A similar example occurred in the middle of the night. I had gotten up to
go to the bathroom. While walking out I slipped on a puddle of water by
the tub and went down like a sack of potatoes. My feet went straight up
and I landed on my back, right between the shoulder blades. I was laying
on the floor having a hard time getting up when my mother came running in
screaming "What the hell are you doing!" "Do you know what time it is?!"
"Why don't you be more careful?!" She didn't even offer to help me up.
That lead to me saying "Would you be happier if I broke my fucking neck?!"
So here I am, with a baby on the way. I can now feel the little bugger
fluttering around in my wife's belly. Not too long now and she'll come
into the world; a whole other human being with which to interact.

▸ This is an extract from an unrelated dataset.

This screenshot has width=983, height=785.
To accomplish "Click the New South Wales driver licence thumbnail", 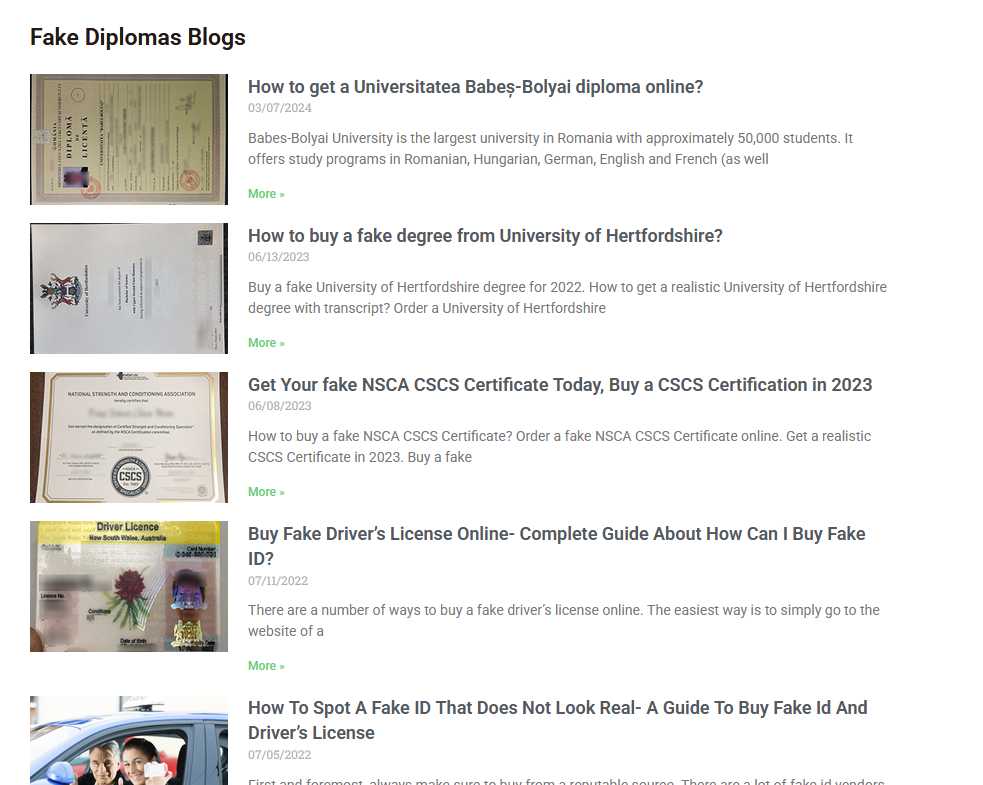I will click(x=129, y=586).
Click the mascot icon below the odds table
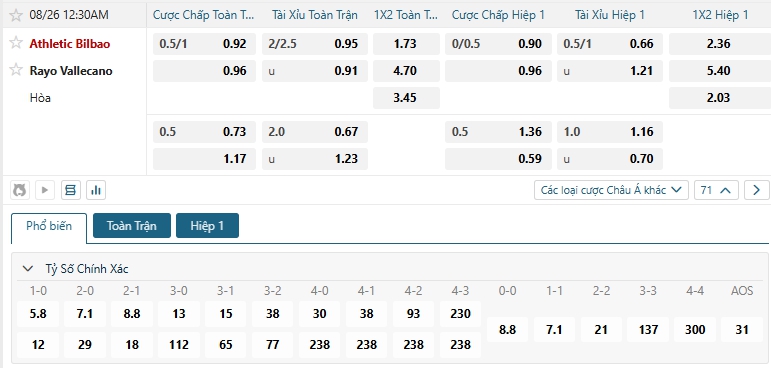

How am I supposed to guard against ever behaving the way my parents did?
I suppose the anger and hysteria of my parents is not too ingrained in me.
I don't have any problem dealing with my wife being injured. (Entering the
kitchen will, more often than not, result in her cutting or burning
herself... but don't tell her I said that <hehe>.) No problem though, I
just deal with it and make sure she feels better as quickly as possible.
As a matter of fact, I have dealt with my mother having asthma attacks, or
being in unbearable pain because her catheter has been blocked for hours
and the home nurse is nowhere to be found, all without ever getting angry
and berating her.
She's my mother. I have to.
I'm her child. How come she didn't have to?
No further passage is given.